Species of gastropod

Burnupena pubescens is a species of sea snail, a marine gastropod mollusc.

==Description==
The size of an adult shell varies between 40 mm and 50 mm. Very similar to B. papyracea. Also often covered with the encrusting bryozoan Alcyonidium nodosum and differs mainly in being smaller and having fine longitudinal ridges which cross the spirals to produce a slightly checkered effect, generally not visible under the bryozoan.

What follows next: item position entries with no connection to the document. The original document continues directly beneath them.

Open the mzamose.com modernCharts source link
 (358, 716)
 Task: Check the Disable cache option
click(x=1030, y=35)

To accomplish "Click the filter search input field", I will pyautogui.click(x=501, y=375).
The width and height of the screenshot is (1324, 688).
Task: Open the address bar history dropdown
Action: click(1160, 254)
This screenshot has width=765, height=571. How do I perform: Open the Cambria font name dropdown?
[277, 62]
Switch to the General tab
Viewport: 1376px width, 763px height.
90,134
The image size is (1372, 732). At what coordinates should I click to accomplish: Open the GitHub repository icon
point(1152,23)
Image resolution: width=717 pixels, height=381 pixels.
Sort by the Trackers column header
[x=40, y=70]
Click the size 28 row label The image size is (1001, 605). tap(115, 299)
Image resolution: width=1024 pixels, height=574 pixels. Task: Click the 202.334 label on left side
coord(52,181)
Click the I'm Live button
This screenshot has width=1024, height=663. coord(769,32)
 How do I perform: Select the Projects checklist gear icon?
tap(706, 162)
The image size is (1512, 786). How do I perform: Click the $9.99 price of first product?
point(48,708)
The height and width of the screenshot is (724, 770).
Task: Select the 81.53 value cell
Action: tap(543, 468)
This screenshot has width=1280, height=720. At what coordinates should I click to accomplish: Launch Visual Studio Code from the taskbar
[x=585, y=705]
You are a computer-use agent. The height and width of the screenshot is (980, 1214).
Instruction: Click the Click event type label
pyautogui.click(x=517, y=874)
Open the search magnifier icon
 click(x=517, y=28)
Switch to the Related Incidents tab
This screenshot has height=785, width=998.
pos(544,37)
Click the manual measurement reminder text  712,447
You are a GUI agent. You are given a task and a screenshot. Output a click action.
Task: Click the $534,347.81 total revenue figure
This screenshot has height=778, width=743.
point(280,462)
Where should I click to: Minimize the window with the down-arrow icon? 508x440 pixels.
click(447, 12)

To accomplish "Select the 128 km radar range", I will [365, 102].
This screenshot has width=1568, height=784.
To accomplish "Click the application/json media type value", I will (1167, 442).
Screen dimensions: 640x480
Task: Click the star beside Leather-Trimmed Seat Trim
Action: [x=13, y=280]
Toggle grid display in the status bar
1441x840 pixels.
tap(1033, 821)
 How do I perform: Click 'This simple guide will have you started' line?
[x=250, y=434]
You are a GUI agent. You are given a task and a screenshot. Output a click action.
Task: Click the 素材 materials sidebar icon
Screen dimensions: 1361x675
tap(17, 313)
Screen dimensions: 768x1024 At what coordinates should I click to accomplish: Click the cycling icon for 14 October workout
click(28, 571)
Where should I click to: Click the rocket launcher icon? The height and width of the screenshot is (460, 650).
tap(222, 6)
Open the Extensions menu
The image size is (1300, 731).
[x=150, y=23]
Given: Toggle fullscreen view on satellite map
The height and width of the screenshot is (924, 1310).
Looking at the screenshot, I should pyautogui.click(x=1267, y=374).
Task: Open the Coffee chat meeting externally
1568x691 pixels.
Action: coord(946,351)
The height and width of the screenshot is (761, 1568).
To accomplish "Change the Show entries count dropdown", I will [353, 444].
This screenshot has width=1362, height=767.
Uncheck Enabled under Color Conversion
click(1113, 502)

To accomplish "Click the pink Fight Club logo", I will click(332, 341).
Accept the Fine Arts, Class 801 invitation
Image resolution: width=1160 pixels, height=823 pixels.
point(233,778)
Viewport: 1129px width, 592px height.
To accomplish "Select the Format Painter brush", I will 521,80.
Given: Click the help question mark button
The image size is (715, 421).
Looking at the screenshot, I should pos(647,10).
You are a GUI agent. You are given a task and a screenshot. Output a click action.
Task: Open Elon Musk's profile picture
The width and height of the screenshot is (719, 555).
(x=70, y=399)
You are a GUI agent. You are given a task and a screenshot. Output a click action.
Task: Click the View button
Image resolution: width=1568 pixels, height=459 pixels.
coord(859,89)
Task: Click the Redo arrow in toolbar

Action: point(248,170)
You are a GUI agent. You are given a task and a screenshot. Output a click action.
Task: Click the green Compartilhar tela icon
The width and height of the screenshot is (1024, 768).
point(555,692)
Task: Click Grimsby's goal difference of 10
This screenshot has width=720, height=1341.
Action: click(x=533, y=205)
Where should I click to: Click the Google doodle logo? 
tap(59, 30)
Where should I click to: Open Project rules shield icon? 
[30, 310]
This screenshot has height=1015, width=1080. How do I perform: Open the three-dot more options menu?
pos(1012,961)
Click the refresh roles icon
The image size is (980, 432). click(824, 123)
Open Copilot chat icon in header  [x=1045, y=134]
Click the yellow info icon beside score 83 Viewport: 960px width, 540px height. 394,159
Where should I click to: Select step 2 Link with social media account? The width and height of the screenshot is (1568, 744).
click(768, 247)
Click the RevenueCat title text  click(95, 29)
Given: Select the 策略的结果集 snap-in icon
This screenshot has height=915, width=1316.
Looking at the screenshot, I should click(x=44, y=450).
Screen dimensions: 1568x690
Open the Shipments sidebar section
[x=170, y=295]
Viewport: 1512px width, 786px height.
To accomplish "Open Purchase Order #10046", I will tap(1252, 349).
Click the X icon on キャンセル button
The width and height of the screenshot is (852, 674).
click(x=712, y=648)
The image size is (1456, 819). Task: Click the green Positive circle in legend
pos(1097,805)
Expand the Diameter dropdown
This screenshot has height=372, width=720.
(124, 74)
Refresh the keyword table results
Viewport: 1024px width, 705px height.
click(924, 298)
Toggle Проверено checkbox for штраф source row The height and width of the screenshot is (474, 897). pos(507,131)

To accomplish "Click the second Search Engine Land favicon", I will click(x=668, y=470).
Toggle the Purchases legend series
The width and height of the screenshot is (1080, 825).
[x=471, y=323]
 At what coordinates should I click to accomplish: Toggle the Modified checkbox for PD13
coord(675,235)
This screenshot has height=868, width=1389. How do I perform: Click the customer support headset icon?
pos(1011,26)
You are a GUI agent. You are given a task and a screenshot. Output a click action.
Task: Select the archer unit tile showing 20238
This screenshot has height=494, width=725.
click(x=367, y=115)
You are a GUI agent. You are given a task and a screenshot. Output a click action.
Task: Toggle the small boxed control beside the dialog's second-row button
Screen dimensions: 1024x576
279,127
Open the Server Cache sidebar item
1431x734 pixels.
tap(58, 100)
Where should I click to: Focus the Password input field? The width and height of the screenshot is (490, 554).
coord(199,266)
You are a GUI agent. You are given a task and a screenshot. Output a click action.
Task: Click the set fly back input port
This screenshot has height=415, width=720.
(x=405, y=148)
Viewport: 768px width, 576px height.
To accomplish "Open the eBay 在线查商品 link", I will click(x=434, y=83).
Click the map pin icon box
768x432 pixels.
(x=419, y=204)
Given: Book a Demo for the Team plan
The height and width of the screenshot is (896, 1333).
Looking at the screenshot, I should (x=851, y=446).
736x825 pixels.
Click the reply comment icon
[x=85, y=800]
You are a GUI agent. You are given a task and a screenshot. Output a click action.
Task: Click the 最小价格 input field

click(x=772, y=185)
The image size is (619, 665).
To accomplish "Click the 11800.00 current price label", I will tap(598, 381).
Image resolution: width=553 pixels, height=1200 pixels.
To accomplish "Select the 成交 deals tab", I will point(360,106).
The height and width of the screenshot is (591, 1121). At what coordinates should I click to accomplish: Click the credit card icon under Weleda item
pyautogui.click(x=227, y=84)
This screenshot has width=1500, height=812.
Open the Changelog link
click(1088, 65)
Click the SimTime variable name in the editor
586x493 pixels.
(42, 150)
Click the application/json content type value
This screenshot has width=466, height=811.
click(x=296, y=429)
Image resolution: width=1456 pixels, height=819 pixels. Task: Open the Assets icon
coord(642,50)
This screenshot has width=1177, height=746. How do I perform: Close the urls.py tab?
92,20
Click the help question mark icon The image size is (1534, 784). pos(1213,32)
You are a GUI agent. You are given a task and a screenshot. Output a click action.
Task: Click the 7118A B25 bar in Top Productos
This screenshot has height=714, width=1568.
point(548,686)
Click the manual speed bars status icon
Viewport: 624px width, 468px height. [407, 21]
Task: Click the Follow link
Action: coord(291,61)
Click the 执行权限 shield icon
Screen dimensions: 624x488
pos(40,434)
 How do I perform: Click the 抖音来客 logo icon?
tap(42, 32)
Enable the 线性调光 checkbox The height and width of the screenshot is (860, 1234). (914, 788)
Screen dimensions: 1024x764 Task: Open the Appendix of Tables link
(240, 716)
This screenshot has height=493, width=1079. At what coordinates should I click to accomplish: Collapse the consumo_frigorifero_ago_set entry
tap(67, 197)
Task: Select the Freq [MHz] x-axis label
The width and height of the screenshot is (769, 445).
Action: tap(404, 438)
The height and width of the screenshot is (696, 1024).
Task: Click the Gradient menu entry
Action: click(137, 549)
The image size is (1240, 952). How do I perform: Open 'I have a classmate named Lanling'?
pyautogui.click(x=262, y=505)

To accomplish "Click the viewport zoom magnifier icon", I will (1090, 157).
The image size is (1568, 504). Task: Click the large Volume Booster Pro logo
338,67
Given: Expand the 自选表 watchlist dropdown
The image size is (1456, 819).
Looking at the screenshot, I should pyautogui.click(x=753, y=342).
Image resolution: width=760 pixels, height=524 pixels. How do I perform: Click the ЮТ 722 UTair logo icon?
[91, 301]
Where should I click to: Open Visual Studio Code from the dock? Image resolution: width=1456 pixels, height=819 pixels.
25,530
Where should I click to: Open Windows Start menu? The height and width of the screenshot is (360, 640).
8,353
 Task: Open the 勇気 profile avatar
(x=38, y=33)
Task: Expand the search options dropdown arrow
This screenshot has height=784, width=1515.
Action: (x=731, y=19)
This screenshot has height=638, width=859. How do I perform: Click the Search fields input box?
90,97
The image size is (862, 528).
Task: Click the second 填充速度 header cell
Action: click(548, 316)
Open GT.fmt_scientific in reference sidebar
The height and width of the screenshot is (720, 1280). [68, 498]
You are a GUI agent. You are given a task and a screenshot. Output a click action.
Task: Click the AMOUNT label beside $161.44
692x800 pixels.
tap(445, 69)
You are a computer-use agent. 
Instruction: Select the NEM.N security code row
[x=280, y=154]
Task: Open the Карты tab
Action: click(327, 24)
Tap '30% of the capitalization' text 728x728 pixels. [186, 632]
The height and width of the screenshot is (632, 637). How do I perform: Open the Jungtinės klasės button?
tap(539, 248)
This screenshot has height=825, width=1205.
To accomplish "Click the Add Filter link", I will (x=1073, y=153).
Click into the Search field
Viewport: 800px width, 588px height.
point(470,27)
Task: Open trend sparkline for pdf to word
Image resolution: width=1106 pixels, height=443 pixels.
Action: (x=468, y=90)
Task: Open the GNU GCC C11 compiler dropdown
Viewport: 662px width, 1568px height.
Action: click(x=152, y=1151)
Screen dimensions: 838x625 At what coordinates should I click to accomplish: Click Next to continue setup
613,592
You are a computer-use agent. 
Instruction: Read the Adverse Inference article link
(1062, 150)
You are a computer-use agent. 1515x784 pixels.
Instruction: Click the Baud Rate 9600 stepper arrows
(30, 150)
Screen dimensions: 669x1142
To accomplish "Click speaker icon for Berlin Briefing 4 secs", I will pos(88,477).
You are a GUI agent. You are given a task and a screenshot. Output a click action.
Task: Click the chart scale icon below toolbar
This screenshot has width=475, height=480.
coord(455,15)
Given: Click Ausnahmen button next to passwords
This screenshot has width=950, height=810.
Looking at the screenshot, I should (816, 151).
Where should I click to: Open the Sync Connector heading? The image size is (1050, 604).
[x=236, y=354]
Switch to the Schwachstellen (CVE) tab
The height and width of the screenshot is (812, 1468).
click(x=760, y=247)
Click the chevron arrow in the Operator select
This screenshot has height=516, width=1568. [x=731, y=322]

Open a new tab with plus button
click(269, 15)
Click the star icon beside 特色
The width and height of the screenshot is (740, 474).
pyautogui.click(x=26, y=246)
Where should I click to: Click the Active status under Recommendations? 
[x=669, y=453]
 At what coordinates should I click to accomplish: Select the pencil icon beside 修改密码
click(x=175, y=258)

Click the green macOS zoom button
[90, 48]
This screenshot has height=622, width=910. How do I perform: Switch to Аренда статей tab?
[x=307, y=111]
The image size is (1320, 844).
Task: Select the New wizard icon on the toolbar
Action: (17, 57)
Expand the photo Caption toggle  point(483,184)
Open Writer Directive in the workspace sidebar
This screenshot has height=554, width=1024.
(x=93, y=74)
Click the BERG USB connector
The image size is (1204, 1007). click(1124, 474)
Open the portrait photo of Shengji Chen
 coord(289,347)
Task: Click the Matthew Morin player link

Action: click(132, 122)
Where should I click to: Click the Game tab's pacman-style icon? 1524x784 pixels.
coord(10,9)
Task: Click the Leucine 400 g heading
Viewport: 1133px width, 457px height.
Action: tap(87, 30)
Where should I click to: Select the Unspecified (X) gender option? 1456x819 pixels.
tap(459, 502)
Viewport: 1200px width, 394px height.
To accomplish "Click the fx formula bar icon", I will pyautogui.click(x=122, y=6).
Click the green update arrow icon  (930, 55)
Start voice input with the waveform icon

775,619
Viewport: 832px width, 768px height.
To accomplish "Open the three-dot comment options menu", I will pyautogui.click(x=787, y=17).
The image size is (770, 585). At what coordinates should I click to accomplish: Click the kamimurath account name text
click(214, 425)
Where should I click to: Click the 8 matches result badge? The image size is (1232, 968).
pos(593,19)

The ovate shell is elongated and subturreted. It is generally of a clear fawn color, marked with numerous spots of a deep chestnut or reddish color, oblong or quadrangular, alternating with other similar spots of a dull white. The first, oftentimes, form longitudinal bands. The pointed spire is conical and, formed of six slightly convex whorls, the lowest of which is as large as all the others. They are flattened and angular at the upper part, crowned upon the angle by a subgranulated margin. The suture is accompanied at the upper part of each whorl, by a small, slightly convex and undulating margin. Upon the body whorl are seen nine rounded, transverse, very angular folds. The other whorls are also ornamented with three folds. The spaces between them bear fine transverse striae. The aperture is white, ovate and elongated. The thick columella is rounded, white and almost straight. The right edge is thin, and slightly sharp.

==Distribution==
This marine species is found in South African waters off Namibia and KwaZuluNatal.